Enter Brian McLaren. I read A New Kind of Christian when it first came out in 2001 and I simultaneously loved it and hated it at the same time. It scared me. But it spoke to me, too. And it set some wheels turning. Ten years later, after a decade of doubt and deconstructing, when McLaren wrote Naked Spirituality, I felt like I had finally found a way – a way to embrace my faith that made sense to me; in a way that felt meaningful and genuine and relevant.
It’s not to say that there wasn’t value in my faith of old.
As McLaren says in NS,
I have discarded those theological wineskins, but I treasure more than ever the wine of the Spirit that was somehow conveyed to me through them. That suit of theological clothing doesn’t fit me anymore, but the naked spirituality that sustains me today originally came to me dressed in it.

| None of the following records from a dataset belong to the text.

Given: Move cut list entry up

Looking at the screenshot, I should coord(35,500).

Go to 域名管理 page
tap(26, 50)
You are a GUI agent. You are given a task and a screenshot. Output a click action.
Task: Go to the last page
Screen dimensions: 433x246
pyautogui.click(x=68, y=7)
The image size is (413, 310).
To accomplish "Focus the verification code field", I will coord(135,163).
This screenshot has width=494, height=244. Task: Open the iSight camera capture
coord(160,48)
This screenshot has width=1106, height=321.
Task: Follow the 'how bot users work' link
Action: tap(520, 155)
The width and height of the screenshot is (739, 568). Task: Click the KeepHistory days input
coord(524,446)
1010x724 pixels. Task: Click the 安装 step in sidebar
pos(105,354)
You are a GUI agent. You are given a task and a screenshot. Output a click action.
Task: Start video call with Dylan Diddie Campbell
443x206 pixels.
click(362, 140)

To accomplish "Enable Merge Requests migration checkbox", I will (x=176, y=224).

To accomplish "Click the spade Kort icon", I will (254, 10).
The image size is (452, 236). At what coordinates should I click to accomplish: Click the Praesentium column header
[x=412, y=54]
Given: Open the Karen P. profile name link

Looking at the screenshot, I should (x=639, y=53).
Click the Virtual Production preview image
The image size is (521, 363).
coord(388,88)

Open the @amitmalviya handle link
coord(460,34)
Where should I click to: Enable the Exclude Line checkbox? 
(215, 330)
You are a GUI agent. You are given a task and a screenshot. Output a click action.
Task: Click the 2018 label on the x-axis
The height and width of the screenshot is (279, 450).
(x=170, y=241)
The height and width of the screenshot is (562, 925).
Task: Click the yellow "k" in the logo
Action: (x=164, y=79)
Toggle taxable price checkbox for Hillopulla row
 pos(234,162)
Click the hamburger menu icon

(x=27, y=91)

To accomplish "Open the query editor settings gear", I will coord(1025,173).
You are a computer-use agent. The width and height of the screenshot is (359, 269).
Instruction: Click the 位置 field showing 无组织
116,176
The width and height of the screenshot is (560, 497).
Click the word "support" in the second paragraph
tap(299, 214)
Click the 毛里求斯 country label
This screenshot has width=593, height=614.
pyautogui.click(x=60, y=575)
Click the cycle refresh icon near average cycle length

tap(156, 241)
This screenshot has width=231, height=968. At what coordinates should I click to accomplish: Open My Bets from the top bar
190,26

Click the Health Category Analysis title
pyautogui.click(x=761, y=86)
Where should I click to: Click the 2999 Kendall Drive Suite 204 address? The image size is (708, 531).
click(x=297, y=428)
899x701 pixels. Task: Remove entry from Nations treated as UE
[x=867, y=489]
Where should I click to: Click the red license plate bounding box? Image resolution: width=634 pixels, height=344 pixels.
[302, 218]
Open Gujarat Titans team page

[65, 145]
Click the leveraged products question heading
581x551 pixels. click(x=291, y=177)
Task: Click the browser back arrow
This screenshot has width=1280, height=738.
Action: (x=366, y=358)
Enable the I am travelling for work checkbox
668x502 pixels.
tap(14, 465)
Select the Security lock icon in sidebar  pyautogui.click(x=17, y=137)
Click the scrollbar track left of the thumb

I’m re-reading Naked Spirituality now with a friend and I’m appreciating it anew. 15 years down this road and I finally have some mainstays. New favorites to revisit. I feel at ease in my faith now in a way that wasn’t possible just a few years ago and I wonder – is this process familiar to any of you? Have any of you walked a similar road?
Great post, I feel connected to the story of your upbringing very much – I grew up believing that Republican Baptists (if ever there were a redundant term) will be in heaven, and the rest of y’all are hosed. College helped me see the value of putting on different “lenses” to get a view of how others might interpret scripture, yet I still held on to my faith in it’s most familiar form. I guess what flipped for me is that on some of the most politicized, controversial social issues, my faith seemed to have lost it’s plot in some heinous, never-ending shouting match with an opposition that Jesus has called me to love. There was tension, and not in a we-can-grow-and-learn-from-each-other kind of way. And then I started reaching for other lenses to view my faith, and now it’s become a much more exciting, fulfilling, and rewarding faith, not just for me, but hopefully for those around me.
Ha! Redundant, indeed!
Yes, yes, yes, to ALL of that. I hear you. Your story is my story. Thank you for sharing just a brief bit of it with me.